Is there a viable return on investment?
Return on investment (ROI) is the single most important determinant of whether or not a business expense is worthwhile because, in theory, a high-yielding ROI means that your money will quickly multiply. This is what you want from any business investment, and is especially possible from expenditure that directly impacts your business output, including investment in new equipment, high-end staff, or marketing expertise from companies like WebX360. To calculate this investment metric for any purchase, simply divide money spent by net investment gain, and then multiply by 100. This will provide you with an admittedly rough figure, but a much clearer idea of whether or not you can expect to see notable, and worthwhile returns from money spent here.
How does investment impact your budget as it stands?
Even a promising ROI isn’t enough to justify an investment that empties your bank to the extent that there’s no business left to benefit. As such, it’s also essential that you consider what state any investment will leave your finances in right now. Obviously, this is going to be a more pressing concern for businesses operating on a tight budget, where savings may be necessary before large scale investments are possible. Even when you’ve got more money to play with, though, it’s crucial to make sure that investments are evenly spaced and leave ample funds in the account to implement disaster recovery plans, and generally weather the periods you can expect before returns are possible.
How do you check or predict how an investment will impact your budget? You need to use an old accounting trick called creating a trial balance. Effectively, this is where you add up the comings and goings from an account during a specific period, seeing what your balance is at the end. In this scenario, you account for the investment spent over the period, along with any other income or outgoings. It should help you predict what you’re left with, showing how the investment will impact your financial situation and letting you make better decisions.

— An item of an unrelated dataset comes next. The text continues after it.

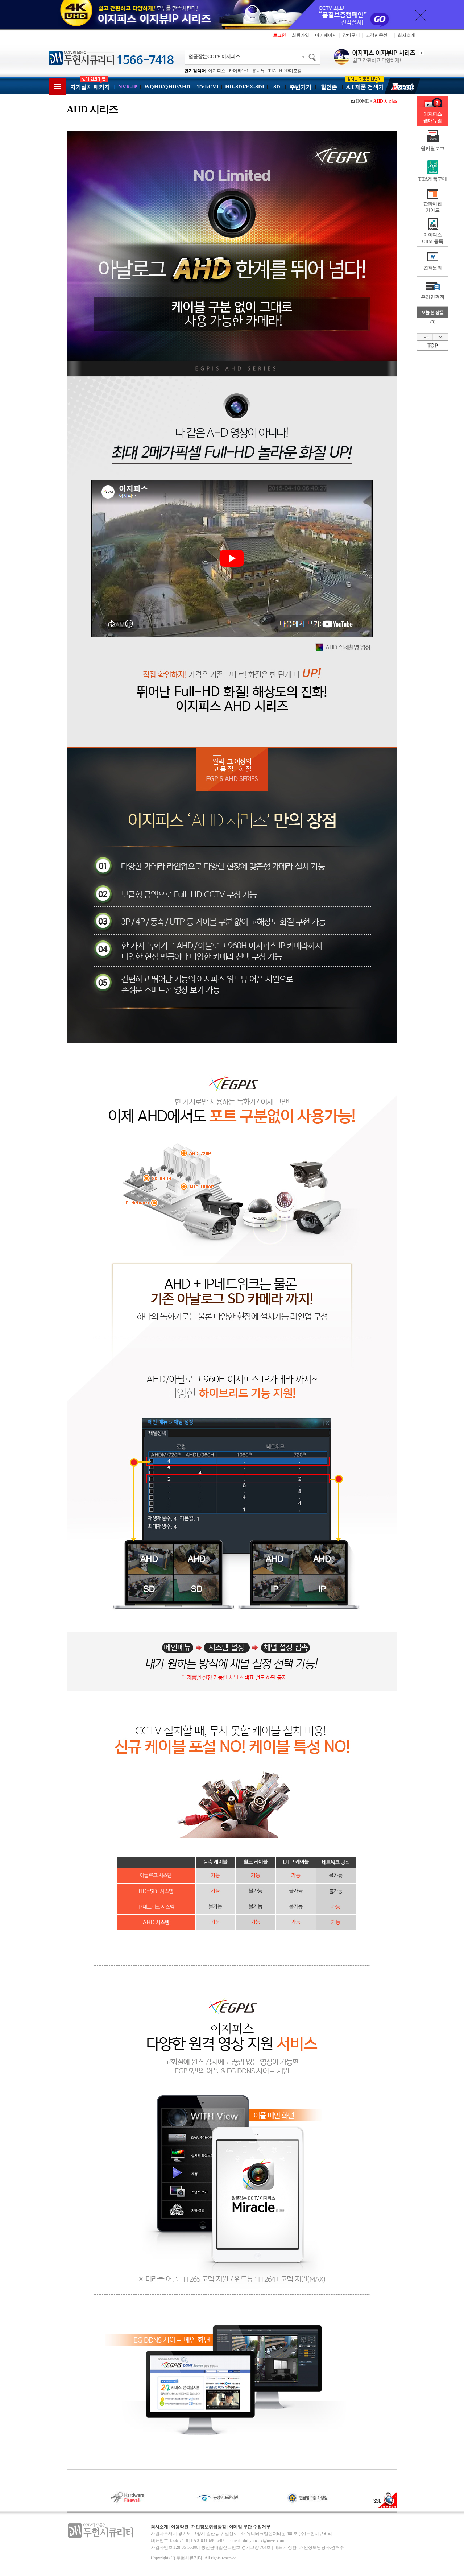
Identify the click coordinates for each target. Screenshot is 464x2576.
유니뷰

Does that investment offer longevity?
While you could technically run a business through short term investments and returns alone, it would be incredibly difficult to thrive from doing so. Hence, it’s also important to consider the overall longevity of any investment. This is the difference between, say, a professionally designed website that fuels nearly every conversion you enjoy from this point onwards, or something like investment into a rare merch design that boosts interest in the moment but stops there. Both options may offer value but, if you’re concerned about your finances, long-term investment is undeniably key, or should at least be tagged onto those shorter solutions (e.g. email sign ups before rare merch is released, etc.).
Image by CottonBro: CC0 License
In business as in life, investment can be a slippery subject. Make sure that you’re able to stand straight regardless by answering these questions before you even consider parting with your hard-earned cash.